What else I could ask from God? Still, sometimes I do not believe that I am here. And when I see the love and affection in my mom and dad's eyes, I consider myself lucky to have parents like them.

I still wonder that why they could not find me a little earlier so that I would have been saved from all those painful things.

But I feel relaxed a little because if mom and dad would not save me, I would have been in a dark basement, with a lot of bruises on my body, and a bleeding head. Or maybe something worse than all these.

"Grace, come down sweety. I need to talk to you", I heard my mom yell from downstairs.

"Yes mom, coming in just two minutes", I said and looked at myself in the mirror. My eyes were looking red, and my mom is just too smart. She knows me so well.

She will get to know that I was crying again and then she will be sad. And I do not want to make her sad. She is already doing a lot for me, so I also should be a good daughter to her.
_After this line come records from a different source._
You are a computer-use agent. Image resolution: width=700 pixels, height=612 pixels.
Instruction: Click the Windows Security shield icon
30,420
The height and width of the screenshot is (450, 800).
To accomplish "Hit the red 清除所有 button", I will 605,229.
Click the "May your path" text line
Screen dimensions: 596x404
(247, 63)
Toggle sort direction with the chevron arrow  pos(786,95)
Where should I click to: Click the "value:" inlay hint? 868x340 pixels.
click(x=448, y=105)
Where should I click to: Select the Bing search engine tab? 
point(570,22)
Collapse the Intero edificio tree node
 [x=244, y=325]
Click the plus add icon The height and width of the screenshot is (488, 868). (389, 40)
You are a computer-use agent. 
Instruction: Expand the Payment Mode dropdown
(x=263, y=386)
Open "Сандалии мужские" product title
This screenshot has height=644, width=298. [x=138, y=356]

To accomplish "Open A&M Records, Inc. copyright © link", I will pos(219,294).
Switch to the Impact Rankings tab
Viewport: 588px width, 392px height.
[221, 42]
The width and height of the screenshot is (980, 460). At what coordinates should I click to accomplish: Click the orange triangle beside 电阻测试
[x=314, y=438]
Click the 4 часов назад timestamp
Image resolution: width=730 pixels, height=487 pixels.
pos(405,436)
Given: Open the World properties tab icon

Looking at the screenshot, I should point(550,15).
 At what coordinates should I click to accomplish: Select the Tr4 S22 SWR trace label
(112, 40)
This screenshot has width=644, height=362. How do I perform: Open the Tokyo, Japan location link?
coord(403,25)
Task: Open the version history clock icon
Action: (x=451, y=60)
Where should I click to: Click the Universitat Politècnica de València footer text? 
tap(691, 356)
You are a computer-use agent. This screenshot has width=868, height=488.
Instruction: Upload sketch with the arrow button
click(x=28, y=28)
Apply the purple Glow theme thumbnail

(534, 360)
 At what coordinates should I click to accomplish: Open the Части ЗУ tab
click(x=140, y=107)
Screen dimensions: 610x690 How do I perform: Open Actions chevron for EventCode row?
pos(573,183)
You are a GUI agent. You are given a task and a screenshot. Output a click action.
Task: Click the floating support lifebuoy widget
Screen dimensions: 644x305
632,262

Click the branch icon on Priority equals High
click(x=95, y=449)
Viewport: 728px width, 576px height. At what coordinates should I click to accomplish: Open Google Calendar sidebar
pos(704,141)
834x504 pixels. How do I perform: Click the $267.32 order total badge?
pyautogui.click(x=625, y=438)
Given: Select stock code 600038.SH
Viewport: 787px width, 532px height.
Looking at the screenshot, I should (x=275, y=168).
I washed my face with cold water, it feels good. And after wiping my face I applied some cream and kajal to my eyes, so my mom would not know that I was crying.

After I was done I made my way toward mom.

"Yes mom, you called me", I said with a smile and she smiled as she saw me.

"Oh, Grace", she said and placed a kiss on my forehead, well, she usually does that, but it was a little different today.

"Grace, maybe I am not your biological mother, but still I could sense your condition sweety, so next time just do not try to hide anything from me, okay", she said and caressed my hair.

"Mom, I was just", I opened my mouth to explain myself, but she put a finger on it making my mouth shut.

"Shh, you do not need to explain anything honey. I know everything", she said and I smiled. I know she knows everything, but still, there are a lot of things she does not know. And I do not want her to know, because I just do not want to see sympathy in her eyes for me instead of love.

"Well, I was saying that why do not we all go shopping since you came here you never asked me to go shopping. How about we go and shop a lot of new dresses for you", she said and I shook my head.

"No mom, I do not want anything. I mean, I just do not want new dresses. I already have a lot of dresses, and that is true that I never asked you shopping because you and dad did that for me. My cupboard is already full of new dresses, and I do not need new dresses", I protest.

I am a girl still I am not crazy about shopping. Even I do not like to go shopping. It makes me crazy. I do not who are those girls who like to spend hours shopping.

"But sweety, I thought you would love it", my mom said with a sad face and I cupped her face.

"Mom, do not be sad, please. If you want we could go somewhere else, but first I need to know dad's decision about Anna. I want him to meet her first. I am scared mom. What if dad does not like her? She has no place to go mom", I said with a sad face and she cupped my face.

"Hey, do not worry. You just do not need to care about it. I will talk to your dad, and I think your dad will also love her as I did. She is so sweet and decent. I am sure your dad will not say no. So just relax and leave it on me, okay", my mom said and I smiled.

"Promise me, mom, promise if dad did not like her or has any objections, then you will support me", I said as I put my hand in front of her, and she gently put her hand on mine.

"I promise sweety. I will support you no matter what. You know honey, your dad and I yearned for a child for years. And now when God is giving us two beautiful daughters, then why we would not accept honey? I am sure he would love to have Anna too as he does to you", my mom said and a tear of happiness rolled down my cheek.

"Now be a good girl, and stop crying over the things that passed. We should never remember the memories that give us tears. It is better if you forget them and accept your new and happy life", my mom said and I nod with a smile.